インセカンズ
緋衣がブラウスに袖を通したところで、安信の携帯が着信を知らせた。彼の口調から察するに、仕事絡みではないことはすぐに分かった。

「30分後に女が来る」

安信は、通話を終えるとそう言って、携帯をベッドに放り投げる。

「ちょうどタイミング良かったですね。私はすぐにお暇する――」

緋衣が言おうとした続く言葉は、突然背後から安信に引き寄せられた事によって遮られた。

「30分あれば、あと一回はできるだろ」

安信は、緋衣が身に着けたばかりのスカートをウエストまで捲り上げる。

「え、ちょっ、何考えてるんですかっ!」

勢いよく声にしたものの、次の瞬間、安信の指先の感触を秘部に感じてびくりと体を震わせる。

「アズの顔見ただけでいつも俺やばいの分かってる? ……ほら、中まだ濡れてるし」

「だからって、早くしないとっ」

わざと音が出るように内壁を抉る安信の指技に、情欲の涙を浮かべながらも抵抗する。

「そう。だから、早く入れて終わりにしような」

「ちがっ! そういう意味じゃなくて……っ!」

強がりが口を衝くものの、秘部に押し当てられた安信の劣情の硬さに、期待からくらりと眩暈を起こす。ひとつに繋がってしまえば最後、緋衣は自らも身体を揺らして貪欲に快楽を貪り始める。

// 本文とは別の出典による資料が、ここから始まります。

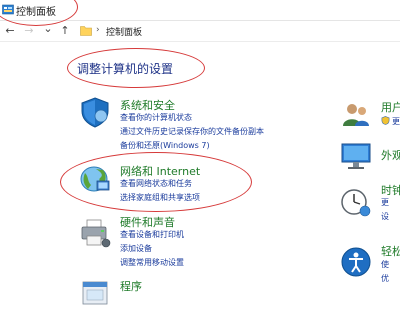  Describe the element at coordinates (200, 10) in the screenshot. I see `title-bar: 控制面板` at that location.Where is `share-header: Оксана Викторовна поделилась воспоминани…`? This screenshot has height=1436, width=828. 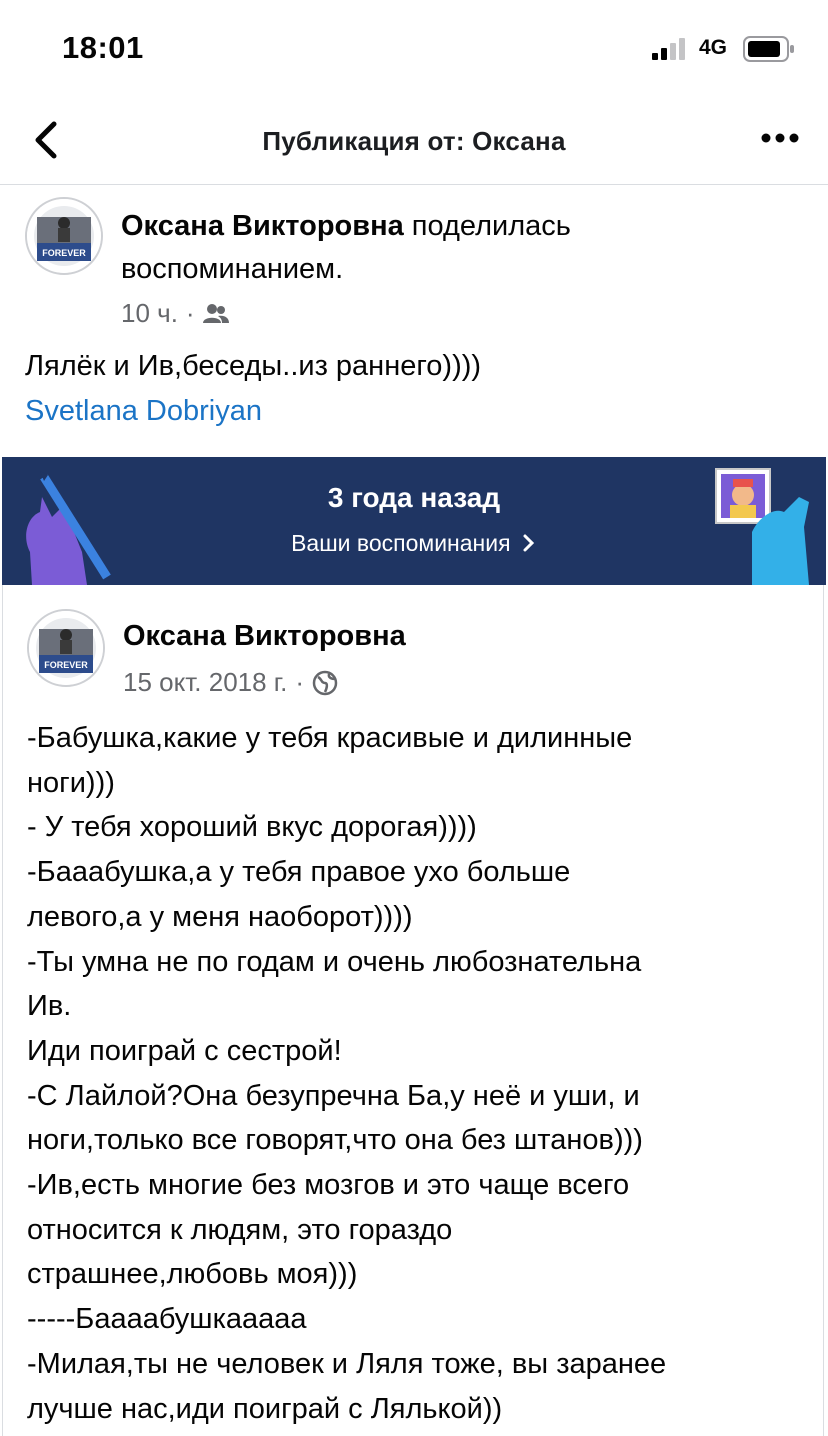 share-header: Оксана Викторовна поделилась воспоминани… is located at coordinates (431, 248).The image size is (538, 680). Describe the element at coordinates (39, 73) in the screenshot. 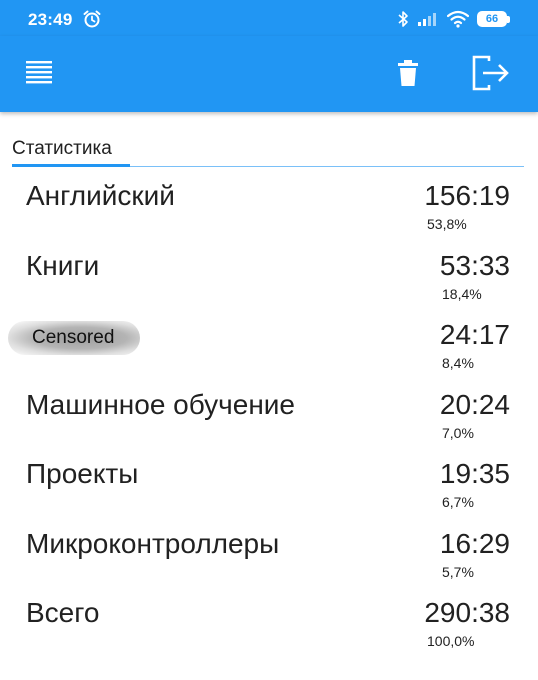

I see `list-menu-icon` at that location.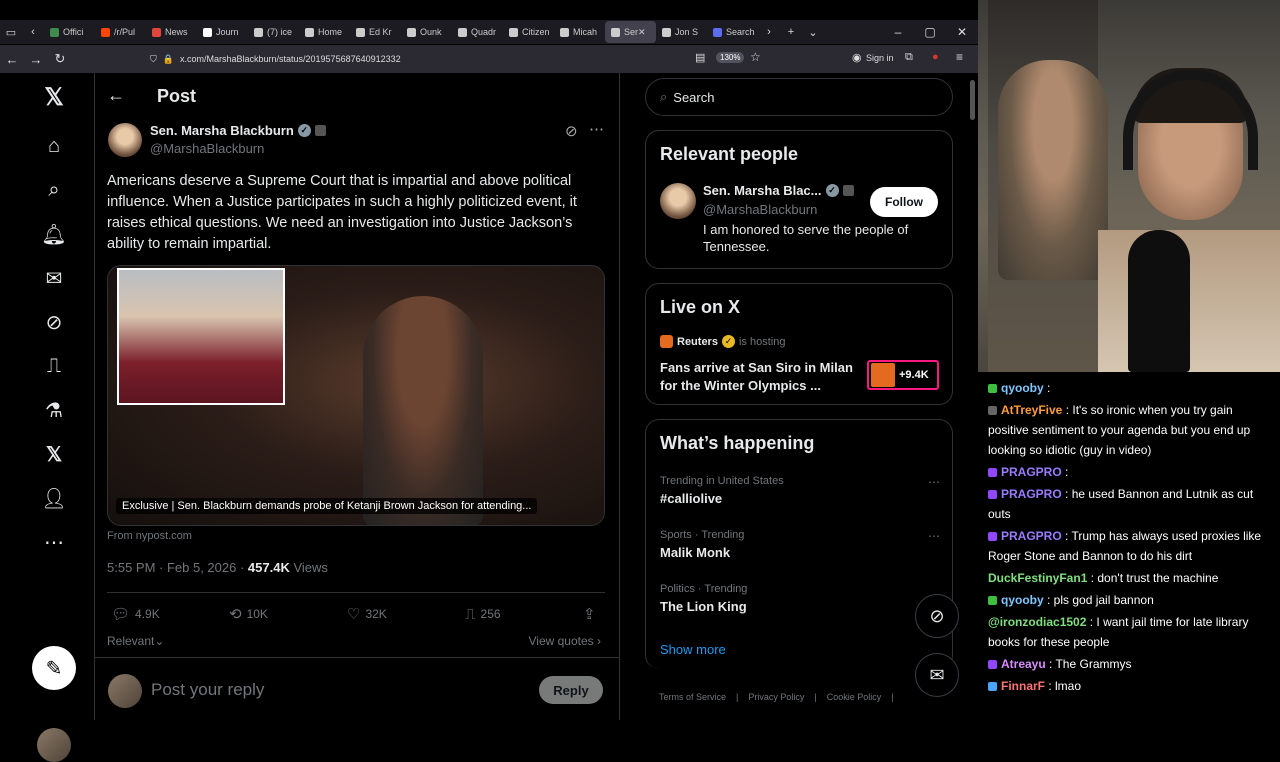 The image size is (1280, 762). What do you see at coordinates (800, 606) in the screenshot?
I see `trend-name: The Lion King` at bounding box center [800, 606].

緋衣は、罪深いくらいに欲深い人間だったことを安信に抱かれて初めて知った。

どんなに強がっても最後まで拒みきれないのは、彼が与えてくれる嵐のような快感の渦を知ってしまったから。これまで経験しえなかった最果ての境地まで確実に導いてくれる彼のことを、どうして自分から突き放すことができるだろうか。唇を重ねる度に高鳴る心臓の音に、緋衣はいくつもの言い訳を考える。